# [email protected]#@!$ Fuel Pump



## Brute and RZR (Jan 29, 2012)

I have a10 brute that will not start. Got it down to not getting fuel. So I checked and I'm getting 12 volts to the plug on the top of the pump.I pulled the pump out of the tank and hooked it to the battery and it works. put it all back and nothing.Dose anybody have any ideas.


----------



## phreebsd (Dec 16, 2004)

does the FI indicator flash only while cranking?


----------



## Brute and RZR (Jan 29, 2012)

I had to go see so when I tryed to start it a wierd thing happened it started. It has not started in two days. I didnt do anything just hit the button.


----------



## 2010Bruterider (Jun 20, 2010)

Must of been a bad connection. Or a gremlin. If it was a gremlin, it will come back.


----------



## filthyredneck (Feb 10, 2010)

Sounds like a bad connection at the pump or at the fuel pump relay...dirt in a connection, loose, or corroded.

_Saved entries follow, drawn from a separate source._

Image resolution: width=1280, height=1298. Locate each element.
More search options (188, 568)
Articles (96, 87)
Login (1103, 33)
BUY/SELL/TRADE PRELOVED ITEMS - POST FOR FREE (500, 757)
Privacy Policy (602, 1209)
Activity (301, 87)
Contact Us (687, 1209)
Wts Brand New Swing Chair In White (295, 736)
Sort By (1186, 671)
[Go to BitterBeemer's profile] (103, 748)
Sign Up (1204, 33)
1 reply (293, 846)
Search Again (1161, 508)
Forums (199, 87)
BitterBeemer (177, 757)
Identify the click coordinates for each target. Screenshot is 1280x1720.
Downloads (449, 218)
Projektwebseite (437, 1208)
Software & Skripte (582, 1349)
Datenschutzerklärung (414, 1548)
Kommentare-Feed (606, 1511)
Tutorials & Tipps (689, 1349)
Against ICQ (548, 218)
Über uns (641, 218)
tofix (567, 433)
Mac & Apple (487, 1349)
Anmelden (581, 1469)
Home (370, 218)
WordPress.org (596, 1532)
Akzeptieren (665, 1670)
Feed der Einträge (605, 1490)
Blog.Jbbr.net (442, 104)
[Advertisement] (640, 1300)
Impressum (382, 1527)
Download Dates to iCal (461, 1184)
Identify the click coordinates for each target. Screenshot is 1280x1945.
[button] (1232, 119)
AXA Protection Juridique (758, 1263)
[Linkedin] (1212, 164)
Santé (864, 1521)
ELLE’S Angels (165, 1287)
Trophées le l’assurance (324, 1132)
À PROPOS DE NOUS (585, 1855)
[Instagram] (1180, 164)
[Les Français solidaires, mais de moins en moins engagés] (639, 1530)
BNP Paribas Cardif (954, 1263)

The fuel pump relay is located at the back of the seat with the roll over sensor. I've had issues with the wires corroding and breaking off right where they run into the prongs on the back side of that connector once before.


----------



## Brute and RZR (Jan 29, 2012)

Well I took all the connections apart cleaned them and put them back. So maybe that keeps the gremlins at bay for now.Thanks for the help.


----------



## Brute and RZR (Jan 29, 2012)

Well it's back what ever it is. Now I'm getting fuel but only to the front cylinder. If you look down in it when you crank on it you can see it in the front not the back. After you crank it for a bit it will start for a few sec. and die. I checked the flow rate and it's at 2.9oz at 3 sec. Is that to low to push fuel to the back cylinder maybe?


----------



## filthyredneck (Feb 10, 2010)

Now it sounds like your tps...I've replaced one once already (with another used one) and now getting ready to replace it again but with a brand new one this time. 

-Killing Time Using Tapatalk-


----------



## Brute and RZR (Jan 29, 2012)

Can that be tested. And what's a new one go for?


----------



## filthyredneck (Feb 10, 2010)

I think the manual describes how to test the tps but not 100% positive. I do remember somebody making a post here about a month a so ago....i think it was copied from another forum, but it showed how to build a tester for your tps for very cheap.

-Killing Time Using Tapatalk-


----------



## Brute and RZR (Jan 29, 2012)

Well I think I'm going to take it to the dealer and pay them to tell me what is wrong so I can fix it.


----------



## Brute and RZR (Jan 29, 2012)

*update*

Well I got it back from the dealer. They said it was the fuel pump. So I put a another from a suzuki of Ebay. put it all back together and it still doing the same thing. It will start for just a sec. and die.:aargh4:


----------



## Eastexasmudder (Nov 21, 2011)

Check your roll over sensor


I'd rather be riding instead I'm using tapatalk!


----------



## Brute and RZR (Jan 29, 2012)

I've checked that. It will run if you pour gas in it. I'm starting to think maybe this pump is bad to.


----------



## Eastexasmudder (Nov 21, 2011)

Have you checked the secondary screen, and did you change the primary filter


I'd rather be riding instead I'm using tapatalk!


----------



## Brute and RZR (Jan 29, 2012)

Yes put a new primary and poked a hole in the other.


----------



## mossyoak54 (Jan 16, 2012)

I can tell you how to test tps if it works the same way as a car tps. 


Sent from my iPhone using Tapatalk


----------



## Brute and RZR (Jan 29, 2012)

Thanks I'll try anything at this point.


----------